A Queen Anne man called 911 at 1:40 p.m. on Feb. 19 after hearing a loud crash and then his neighbor’s burglar alarm sounding.
When he looked outside, he saw a car speeding away and noticed that his neighbor’s front door was open.
Police arrived and found that the front door had been forced open, damaging the frame. Inside the house, nothing was moved around or rifled through.
Police think the loud exterior alarm, which the neighbor heard, scared the burglar off.
Police responded to a 911 call reporting a burglary at a home in the 2500 block of 38th Avenue West at 10:50 a.m. on Feb. 16.

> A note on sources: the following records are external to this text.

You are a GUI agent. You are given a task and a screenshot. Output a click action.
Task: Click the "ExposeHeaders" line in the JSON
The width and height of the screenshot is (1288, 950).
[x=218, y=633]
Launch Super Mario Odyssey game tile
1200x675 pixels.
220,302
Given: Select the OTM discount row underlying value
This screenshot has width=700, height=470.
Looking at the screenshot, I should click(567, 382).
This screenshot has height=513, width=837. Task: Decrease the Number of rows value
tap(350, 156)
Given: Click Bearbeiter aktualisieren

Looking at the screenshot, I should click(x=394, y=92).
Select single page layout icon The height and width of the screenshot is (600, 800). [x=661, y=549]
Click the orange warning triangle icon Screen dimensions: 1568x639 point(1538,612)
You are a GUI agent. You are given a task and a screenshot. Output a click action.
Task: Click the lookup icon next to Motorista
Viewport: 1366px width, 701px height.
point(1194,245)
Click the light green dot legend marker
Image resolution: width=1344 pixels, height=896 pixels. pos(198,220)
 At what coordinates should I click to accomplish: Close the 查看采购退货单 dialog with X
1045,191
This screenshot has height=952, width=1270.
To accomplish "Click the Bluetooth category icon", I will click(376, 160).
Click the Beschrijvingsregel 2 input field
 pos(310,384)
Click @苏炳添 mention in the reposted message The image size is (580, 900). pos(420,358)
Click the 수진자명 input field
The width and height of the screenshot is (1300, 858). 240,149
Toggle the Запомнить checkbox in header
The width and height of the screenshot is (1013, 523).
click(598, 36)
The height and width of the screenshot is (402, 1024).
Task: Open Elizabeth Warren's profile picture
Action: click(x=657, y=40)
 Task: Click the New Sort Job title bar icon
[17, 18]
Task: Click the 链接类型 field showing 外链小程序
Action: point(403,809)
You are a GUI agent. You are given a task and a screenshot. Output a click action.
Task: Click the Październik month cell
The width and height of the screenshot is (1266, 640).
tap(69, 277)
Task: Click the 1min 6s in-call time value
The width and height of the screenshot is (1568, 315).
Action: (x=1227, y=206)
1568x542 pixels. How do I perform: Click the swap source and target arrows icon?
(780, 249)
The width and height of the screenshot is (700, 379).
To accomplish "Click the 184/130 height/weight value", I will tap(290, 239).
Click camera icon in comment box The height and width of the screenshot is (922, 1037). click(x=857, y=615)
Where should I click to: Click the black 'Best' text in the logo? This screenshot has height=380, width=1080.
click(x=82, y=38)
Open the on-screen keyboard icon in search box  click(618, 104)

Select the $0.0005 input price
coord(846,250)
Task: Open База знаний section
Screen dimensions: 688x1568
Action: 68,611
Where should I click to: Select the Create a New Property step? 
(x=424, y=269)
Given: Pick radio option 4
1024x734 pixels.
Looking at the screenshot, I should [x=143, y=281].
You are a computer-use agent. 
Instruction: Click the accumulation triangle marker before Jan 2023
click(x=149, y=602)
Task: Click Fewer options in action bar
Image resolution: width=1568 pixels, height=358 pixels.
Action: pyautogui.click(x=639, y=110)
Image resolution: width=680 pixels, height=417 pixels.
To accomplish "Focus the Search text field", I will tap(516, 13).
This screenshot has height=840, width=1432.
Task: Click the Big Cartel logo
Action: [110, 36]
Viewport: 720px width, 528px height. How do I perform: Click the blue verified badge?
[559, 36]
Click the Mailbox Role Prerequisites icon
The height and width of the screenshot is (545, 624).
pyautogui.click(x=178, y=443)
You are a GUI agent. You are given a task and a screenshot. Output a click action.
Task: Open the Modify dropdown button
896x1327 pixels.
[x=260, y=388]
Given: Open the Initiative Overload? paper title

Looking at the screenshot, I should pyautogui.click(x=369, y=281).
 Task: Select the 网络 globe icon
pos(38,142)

The homeowner’s sister had stopped by and found the house ransacked. The homeowner was out of town, and a tenant who also lives there wasn’t home during the burglary.
The burglar stole a video-game console. The suspect also rifled through desk drawers and boxes of checkbooks. He removed one metal box from a closet shelf and left it open on the floor upon discovering that it only contained photos.
Responding police found several fingerprints on items the burglar touched, including the metal box.
The bedrooms were ransacked. Clothing and boxes were strewn about on the floor. Police found more fingerprints on several items the burglar moved, including a tin of shoe polish, a container of breath mints, a wooden jewelry box and a piece of crown molding, which was ripped off the top of the wardrobe.
It looked like the burglar used the dresser drawers as makeshift steps, to climb up and look on top of the built-in wardrobe. As they did so, the burglar apparently grabbed hold of the crown molding to pull himself up, ripping it off.
The lower-level back door had pry marks on the jamb around the doorknob. The dead bolt was undamaged, meaning the door was probably not dead bolted at the time of the burglary.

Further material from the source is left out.